Well in the UK the body with the kit 18-55 lens on Amazon is £245

I just bought the 600D and it came with the Non-IS 18-55 lens and it is really bad, the worst lens i have ever had, it`s going back 

John.


----------



## Designer (Dec 23, 2013)

Here's a link to the Amazon page:

http://www.amazon.com/Canon-Rebel-T...1387820603&sr=8-1&keywords=canon+1100d+camera

The list price in US dollars is $399.  You should not attempt to compare directly, however, because even considering the rate of exchange, your country has a different marketing infrastructure than the US.


----------



## Smokeyr67 (Dec 23, 2013)

Designer said:


> Here's a link to the Amazon page:
> 
> Amazon.com: Canon EOS Rebel T3 12.2 MP CMOS Digital SLR with 18-55mm IS II Lens and EOS HD Movie Mode (Black): Rosewill: Camera & Photo
> 
> The list price in US dollars is $399.  You should not attempt to compare directly, however, because even considering the rate of exchange, your country has a different marketing infrastructure than the US.



And different tax and duty issues.


----------



## TCampbell (Dec 23, 2013)

Smokeyr67 said:


> Designer said:
> 
> 
> > Here's a link to the Amazon page:
> ...



Import tariffs can have a big impact on the price to the consumer -- so it's not necessarily just about the currency exchange rates.


----------



## Aramone (Dec 23, 2013)

TCampbell said:


> Smokeyr67 said:
> 
> 
> > Designer said:
> ...


Thanks for the information. Merry Christmas and Happy new year


----------

### Data block

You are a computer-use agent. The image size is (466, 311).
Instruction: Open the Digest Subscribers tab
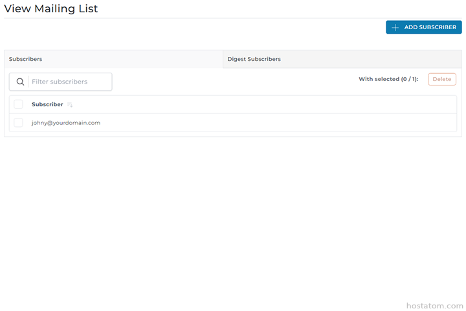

### Exercises to complete
[1] Reproduce the part of the camera price thread from "I just bought" to "Designer (Dec 23, 2013)".
[2] In the camera price thread, condense the paragraph that begins "The list price in US dollars" into one shorter sentence that keeps its main facts.

### Solution list
[1]
I just bought the 600D and it came with the Non-IS 18-55 lens and it is really bad, the worst lens i have ever had, it`s going back 

John.


----------



## Designer (Dec 23, 2013)

[2] The US list price is $399, but it shouldn't be compared directly because, even allowing for the exchange rate, the other country's marketing infrastructure differs from that of the US.